1

when i use the code:

add_filter('the_content', 'my_nofollow');
add_filter('the_excerpt', 'my_nofollow');

function my_nofollow($content) {
    return preg_replace_callback('/<a[^>]+/', 'my_nofollow_callback', $content);
}
function my_nofollow_callback($matches) {
    $link = $matches[0];
    $site_link = get_bloginfo('url');
    if (strpos($link, 'rel') === false) {
        $link = preg_replace("%(href=\S(?!$site_link))%i", 'rel="nofollow" $1', $link);
    } elseif (preg_match("%href=\S(?!$site_link)%i", $link)) {
        $link = preg_replace('/rel=\S(?!nofollow)\S*/i', 'rel="nofollow"', $link);
    }
    return $link;
}

only in the_content and the_excerpt the links get a nofollow attribute. How i can edit the code, that the whole wordpress site use this functions (footer, sidebar...)

Thank you

Klaus
  • 11
  • 2
  • You're on the right track but you [shouldn't parse html with regex](http://stackoverflow.com/questions/1732348/regex-match-open-tags-except-xhtml-self-contained-tags/1732454#1732454). You could do this with [DomDocument](https://www.php.net/manual/en/class.domdocument.php) – TheGentleman Jul 21 '20 at 15:04
  • Does this answer your question? [How to add rel="nofollow" to links with preg\_replace()](https://stackoverflow.com/questions/5037592/how-to-add-rel-nofollow-to-links-with-preg-replace) – Toto May 22 '21 at 09:12

2 Answers2

3

a good script which allows to add nofollow automatically and to keep the other attributes

function nofollow(string $html, string $baseUrl = null) {
    return preg_replace_callback(
            '#<a([^>]*)>(.+)</a>#isU', function ($mach) use ($baseUrl) {
                list ($a, $attr, $text) = $mach;
                if (preg_match('#href=["\']([^"\']*)["\']#', $attr, $url)) {
                    $url = $url[1];
                    if (is_null($baseUrl) || !str_starts_with($url, $baseUrl)) {
                        if (preg_match('#rel=["\']([^"\']*)["\']#', $attr, $rel)) {
                            $relAttr = $rel[0];
                            $rel = $rel[1];
                        }
                        $rel = 'rel="' . ($rel ? (strpos($rel, 'nofollow') ? $rel : $rel . ' nofollow') : 'nofollow') . '"';
                        $attr = isset($relAttr) ? str_replace($relAttr, $rel, $attr) : $attr . ' ' . $rel;
                        $a = '<a ' . $attr . '>' . $text . '</a>';
                    }
                }
                return $a;
            },
            $html
    );
}
Redouane
  • 33
  • 6
0

The idea is to add your action in the full html buffer, once everything is loaded and filtered, not only in the 'content' area. BE VERRY CAREFULL WITH THIS !!!! This action is verry RAW and low-level... You can really mess up everything with theses buffer actions. But it's also very nice to know ;-) It works like this :

add_action( 'wp_loaded', 'buffer_start' );  function buffer_start() { ob_start( "textdomain_nofollow" ); }
add_action( 'shutdown', 'buffer_end' );     function buffer_end()   { ob_end_flush(); }

Then do the replace action and setup the callback : Juste imagine the $buffer variable as your full site in HTML, as it will load.

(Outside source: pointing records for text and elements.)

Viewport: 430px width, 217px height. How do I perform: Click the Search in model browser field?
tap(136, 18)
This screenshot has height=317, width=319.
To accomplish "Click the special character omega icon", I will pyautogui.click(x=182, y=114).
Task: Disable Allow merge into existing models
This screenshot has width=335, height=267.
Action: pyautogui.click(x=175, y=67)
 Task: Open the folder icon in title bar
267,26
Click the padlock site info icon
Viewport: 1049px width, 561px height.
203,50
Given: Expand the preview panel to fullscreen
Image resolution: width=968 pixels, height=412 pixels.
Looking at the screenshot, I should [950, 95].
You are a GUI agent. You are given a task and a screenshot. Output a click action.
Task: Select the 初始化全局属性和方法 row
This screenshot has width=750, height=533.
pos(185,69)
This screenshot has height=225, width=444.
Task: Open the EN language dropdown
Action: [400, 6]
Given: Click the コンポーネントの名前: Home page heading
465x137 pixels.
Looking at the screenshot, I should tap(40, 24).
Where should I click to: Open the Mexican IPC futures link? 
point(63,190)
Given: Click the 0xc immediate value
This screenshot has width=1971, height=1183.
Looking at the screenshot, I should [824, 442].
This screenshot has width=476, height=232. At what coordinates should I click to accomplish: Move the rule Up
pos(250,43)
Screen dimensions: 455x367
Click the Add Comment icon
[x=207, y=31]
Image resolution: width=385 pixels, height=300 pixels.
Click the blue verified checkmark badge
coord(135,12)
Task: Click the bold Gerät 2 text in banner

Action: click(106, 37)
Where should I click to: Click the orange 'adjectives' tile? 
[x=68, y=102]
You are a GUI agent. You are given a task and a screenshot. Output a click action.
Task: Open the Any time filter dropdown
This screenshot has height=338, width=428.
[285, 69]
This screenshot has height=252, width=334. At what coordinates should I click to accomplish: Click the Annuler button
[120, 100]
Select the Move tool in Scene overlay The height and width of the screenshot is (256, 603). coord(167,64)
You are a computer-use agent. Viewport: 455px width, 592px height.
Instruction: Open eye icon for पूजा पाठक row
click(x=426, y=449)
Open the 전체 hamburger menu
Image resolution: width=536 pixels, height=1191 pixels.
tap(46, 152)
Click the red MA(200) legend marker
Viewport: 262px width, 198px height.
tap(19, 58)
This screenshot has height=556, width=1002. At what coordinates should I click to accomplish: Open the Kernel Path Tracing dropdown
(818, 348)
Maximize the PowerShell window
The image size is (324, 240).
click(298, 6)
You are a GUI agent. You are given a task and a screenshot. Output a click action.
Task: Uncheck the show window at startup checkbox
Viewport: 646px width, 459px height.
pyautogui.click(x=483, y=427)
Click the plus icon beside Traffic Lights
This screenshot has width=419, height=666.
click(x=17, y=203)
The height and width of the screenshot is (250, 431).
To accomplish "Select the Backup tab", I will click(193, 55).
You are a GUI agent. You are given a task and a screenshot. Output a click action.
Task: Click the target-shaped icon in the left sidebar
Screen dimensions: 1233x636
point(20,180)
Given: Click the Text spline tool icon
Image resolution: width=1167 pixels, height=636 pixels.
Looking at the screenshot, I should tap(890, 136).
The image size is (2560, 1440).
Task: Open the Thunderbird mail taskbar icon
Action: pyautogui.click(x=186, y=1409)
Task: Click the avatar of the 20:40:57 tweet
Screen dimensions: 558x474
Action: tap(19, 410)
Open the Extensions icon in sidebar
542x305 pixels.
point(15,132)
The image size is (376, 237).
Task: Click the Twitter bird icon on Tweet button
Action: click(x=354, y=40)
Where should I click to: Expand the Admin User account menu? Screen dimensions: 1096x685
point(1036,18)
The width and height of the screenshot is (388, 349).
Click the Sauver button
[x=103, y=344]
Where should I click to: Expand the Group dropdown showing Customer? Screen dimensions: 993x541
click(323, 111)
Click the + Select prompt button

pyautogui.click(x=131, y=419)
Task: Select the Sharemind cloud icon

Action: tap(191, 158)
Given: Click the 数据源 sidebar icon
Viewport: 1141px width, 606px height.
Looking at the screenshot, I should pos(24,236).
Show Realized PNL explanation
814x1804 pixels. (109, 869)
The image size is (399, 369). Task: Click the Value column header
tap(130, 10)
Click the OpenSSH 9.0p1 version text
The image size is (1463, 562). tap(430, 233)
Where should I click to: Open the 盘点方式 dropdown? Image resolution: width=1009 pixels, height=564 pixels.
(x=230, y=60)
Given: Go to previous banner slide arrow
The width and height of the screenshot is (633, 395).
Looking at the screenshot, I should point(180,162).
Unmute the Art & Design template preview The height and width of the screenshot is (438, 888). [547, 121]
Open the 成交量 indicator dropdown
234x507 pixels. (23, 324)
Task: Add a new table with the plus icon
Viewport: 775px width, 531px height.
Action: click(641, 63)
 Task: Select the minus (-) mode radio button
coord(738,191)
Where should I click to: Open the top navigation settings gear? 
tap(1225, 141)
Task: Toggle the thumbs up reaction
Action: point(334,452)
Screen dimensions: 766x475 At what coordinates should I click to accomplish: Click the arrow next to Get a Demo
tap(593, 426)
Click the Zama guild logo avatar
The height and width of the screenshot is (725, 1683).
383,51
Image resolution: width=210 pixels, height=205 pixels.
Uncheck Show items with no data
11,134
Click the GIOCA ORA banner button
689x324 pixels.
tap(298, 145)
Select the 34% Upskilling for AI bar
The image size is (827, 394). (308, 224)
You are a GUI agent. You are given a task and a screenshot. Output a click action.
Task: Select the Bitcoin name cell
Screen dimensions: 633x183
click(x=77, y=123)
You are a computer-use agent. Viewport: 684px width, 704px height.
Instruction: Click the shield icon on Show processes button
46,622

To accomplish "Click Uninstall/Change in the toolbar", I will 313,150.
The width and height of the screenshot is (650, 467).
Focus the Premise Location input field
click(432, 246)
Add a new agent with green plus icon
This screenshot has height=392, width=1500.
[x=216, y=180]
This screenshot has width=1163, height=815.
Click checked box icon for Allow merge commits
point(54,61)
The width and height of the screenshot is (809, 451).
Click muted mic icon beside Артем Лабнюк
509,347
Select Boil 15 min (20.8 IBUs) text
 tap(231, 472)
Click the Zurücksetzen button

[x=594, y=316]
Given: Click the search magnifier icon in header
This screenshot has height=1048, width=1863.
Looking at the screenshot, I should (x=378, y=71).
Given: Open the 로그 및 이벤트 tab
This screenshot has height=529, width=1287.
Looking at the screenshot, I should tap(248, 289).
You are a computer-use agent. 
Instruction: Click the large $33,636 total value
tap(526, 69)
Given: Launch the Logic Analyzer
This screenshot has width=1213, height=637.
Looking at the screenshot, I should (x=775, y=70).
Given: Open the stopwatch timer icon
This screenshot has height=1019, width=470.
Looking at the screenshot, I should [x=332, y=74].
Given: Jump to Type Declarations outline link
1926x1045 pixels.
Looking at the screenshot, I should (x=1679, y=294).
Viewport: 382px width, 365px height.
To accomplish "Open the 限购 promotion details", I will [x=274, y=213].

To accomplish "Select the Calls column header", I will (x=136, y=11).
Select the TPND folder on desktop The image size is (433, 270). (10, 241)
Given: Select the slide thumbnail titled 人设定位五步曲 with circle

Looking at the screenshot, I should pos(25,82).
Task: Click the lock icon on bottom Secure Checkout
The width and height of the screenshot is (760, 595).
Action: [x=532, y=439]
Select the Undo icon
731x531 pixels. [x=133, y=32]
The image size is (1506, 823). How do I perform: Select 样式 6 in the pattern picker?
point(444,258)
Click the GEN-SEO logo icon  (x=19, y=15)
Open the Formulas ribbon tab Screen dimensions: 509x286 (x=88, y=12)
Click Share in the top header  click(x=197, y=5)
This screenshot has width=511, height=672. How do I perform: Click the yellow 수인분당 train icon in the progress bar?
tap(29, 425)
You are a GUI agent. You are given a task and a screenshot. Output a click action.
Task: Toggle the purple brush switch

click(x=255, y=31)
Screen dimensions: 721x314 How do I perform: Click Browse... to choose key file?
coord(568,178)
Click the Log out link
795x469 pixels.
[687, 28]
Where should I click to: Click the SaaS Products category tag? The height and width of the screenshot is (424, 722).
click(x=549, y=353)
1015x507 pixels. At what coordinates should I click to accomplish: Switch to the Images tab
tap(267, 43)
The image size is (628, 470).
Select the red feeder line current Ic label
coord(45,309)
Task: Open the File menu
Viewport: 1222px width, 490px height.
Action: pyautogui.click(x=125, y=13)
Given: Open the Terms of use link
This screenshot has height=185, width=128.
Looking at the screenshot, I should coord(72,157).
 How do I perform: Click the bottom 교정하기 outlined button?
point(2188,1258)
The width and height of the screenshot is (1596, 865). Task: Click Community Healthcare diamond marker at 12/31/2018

function textdomain_nofollow( $buffer ) {
    return preg_replace_callback( '/<a[^>]+/', 'textdomain_nofollow_callback', $buffer );
}

Here is how I do the href checking (read my comments) :

function textdomain_nofollow_callback( $matches ) {
    $link = $matches[0];

    // if you need some specific external domains to exclude, just use :
    //$exclude = '('. home_url() .'|(http|https)://([^.]+\.)?(domain-to-exclude.org|other-domain-to-exclude.com)|/)';
        
        // By default, just exclude your own domain, and your relative urls that starts by a '/' (if you use relatives urls)
            $exclude = '('. home_url() .'|/)';
            if ( preg_match( '#href=\S('. $exclude .')#i', $link ) )
                    return $link;
        
            if ( strpos( $link, 'rel=' ) === false ) {
                    $link = preg_replace( '/(?<=<a\s)/', 'rel="nofollow" ', $link );
            } elseif ( preg_match( '#rel=\S(?!nofollow)#i', $link ) ) {
                    $link = preg_replace( '#(?<=rel=.)#', 'nofollow ', $link );
            }
        
    return $link;
        
}

It works well in my experience... Q

Dharman
  • 30,962
  • 25
  • 85
  • 135